L’esprit de Meseberg

Le 20e Conseil des Ministres franco-allemand au Château de Meseberg a été présenté comme un « succès ». Pourtant, la « déclaration » signée par Merkel et Macron ressemble plus à un appel au secours…

Ils sourient. Ils veulent s'aider mutuellement. Mais ce n'est pas (encore ?) la Passion avec un grand "P"... Foto: ActuaLitté / Wikimedia Commons / CC-BY-SA 2.0

(KL) – Le moteur européen, le couple franco-allemand, doit être une production est-allemande, genre « Trabi » ou « Wartburg ». Car même avec la meilleure des volontés, le schmilblick n’avance pas. Mais cela n’a pas empêché la chancelière Angela Merkel et le président Emmanuel Macron de s’auto-congratuler pour les « énormes progrès » accomplis. Or, ce que la communication politique veut nous vendre comme un succès, n’est autre que l’aveu que rien ne va plus en Europe. Et, du moins au plus haut niveau politique, pas davantage entre la France et l’Allemagne. La gueule de bois, elle, viendra les 28 et 29 juin prochains lors du prochain sommet européen à Bruxelles, lorsque Emmanuel Macron et Angela Merkel présenteront leurs « réformes »… qui ne sont pas vraiment des « réformes ».

Pour Emmanuel Macron, la nécessité de créer un budget propre pour l’Eurozone (donc, les Etats-membres de l’UE utilisant la monnaie commune) constitue l’une des questions cruciales pour l’avenir européen. Par conséquent, il aimerait doter un tel budget de « centaines de milliards d’euros ». Le soutien d’Angela Merkel pour ce projet est plutôt tiède. « Deux milliards d’euros » seraient une somme qu’elle pourrait s’imaginer pour un tel budget. Et Angela Merkel n’avait pas vraiment envie de préciser que même une telle somme ferait l’objet d’un vote au Bundestag, vote qui serait loin d’être acquis. Dans plusieurs capitales européennes, on se pose déjà la question de savoir à quoi un tel budget pourrait bien servir, et surtout, qui devrait le financer. On a du mal à imaginer le projet que la France et l’Allemagne comptent présenter concrètement à Bruxelles.

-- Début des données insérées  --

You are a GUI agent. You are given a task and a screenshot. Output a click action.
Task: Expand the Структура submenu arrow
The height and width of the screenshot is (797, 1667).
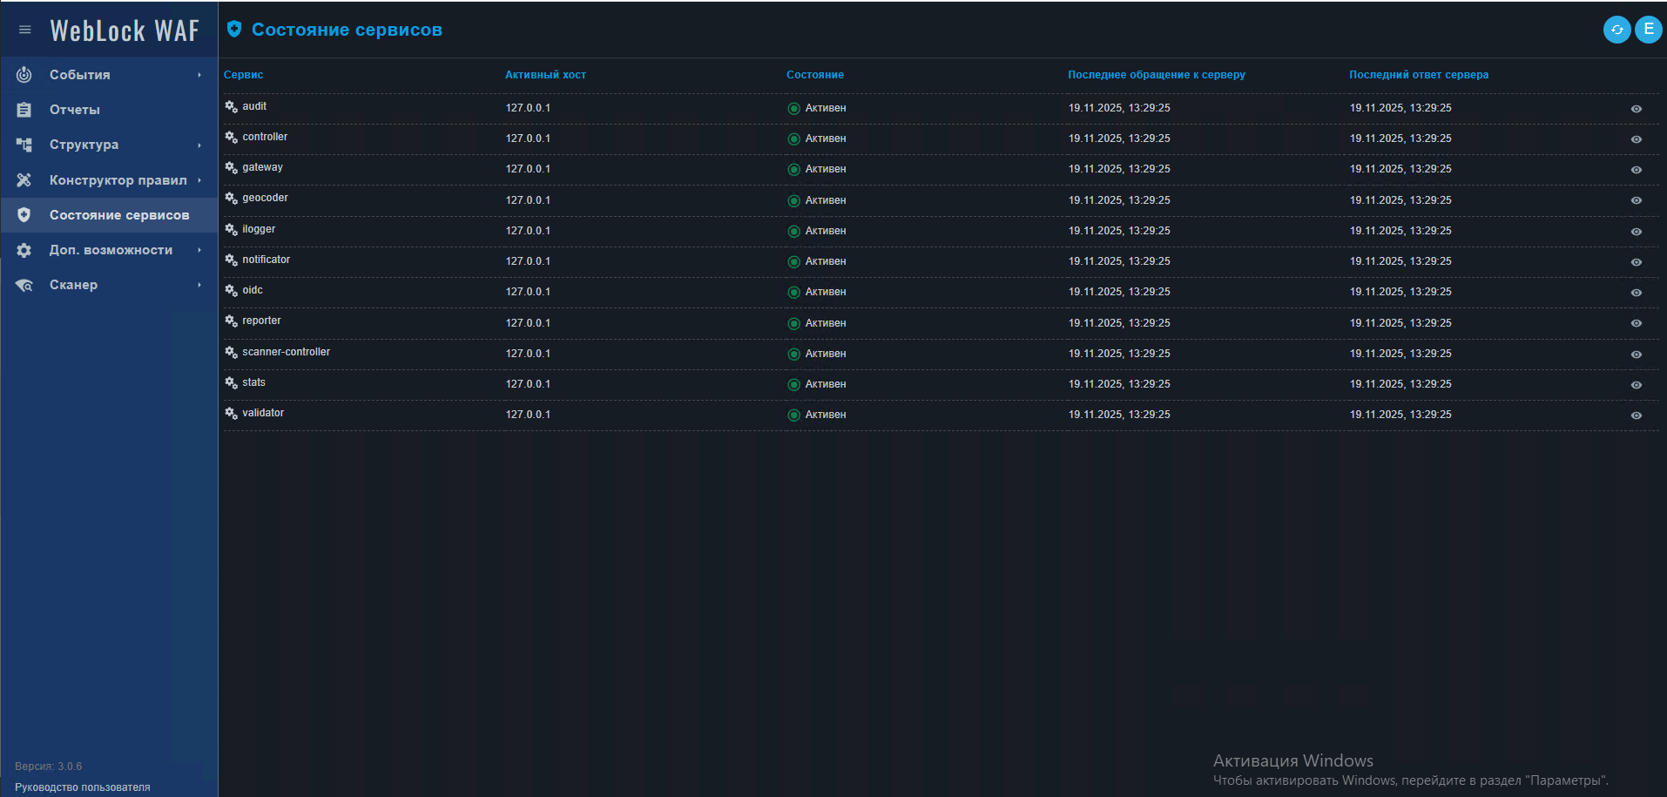(199, 145)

En sens inverse, le soutien d’Emmanuel Macron pour Angela Merkel dans la question de l’accueil des réfugiés est tout aussi tiède. « La France est prête à coopérer avec l’Allemagne », a souligné le président français, sachant que la France ne coopère (et ne coopérera) pas du tout avec l’Allemagne dans ce domaine. Depuis 2016, aucune approche solidaire européenne n’a pu être mise en œuvre; donc, cette déclaration n’est pas très convaincante. Et puisque l’Europe a bon dos, Merkel et Macron transfèrent la responsabilité de cette question directement à l’Union Européenne. Mais de nos jours, la déclaration « nous avons besoin d’une solution européenne » ne suffit plus : les gens ne savent que trop bien qu’il y en aura pas. Mais, pour faire passer la pilule, la France et l’Allemagne demanderont à Bruxelles l’extension des opérations de l’Agence « Frontex », chargée de tenir les réfugiés loin des terres européennes. Donc, on continuera à noyer les réfugiés dans la Méditerranée, on continuera à financer des camps de concentration sur le continent africain et on continuera à financer des marchands d’esclaves, à condition qu’ils tiennent les réfugiés loin de l’Europe. Difficile de comprendre en quoi ceci constitue une « réforme ».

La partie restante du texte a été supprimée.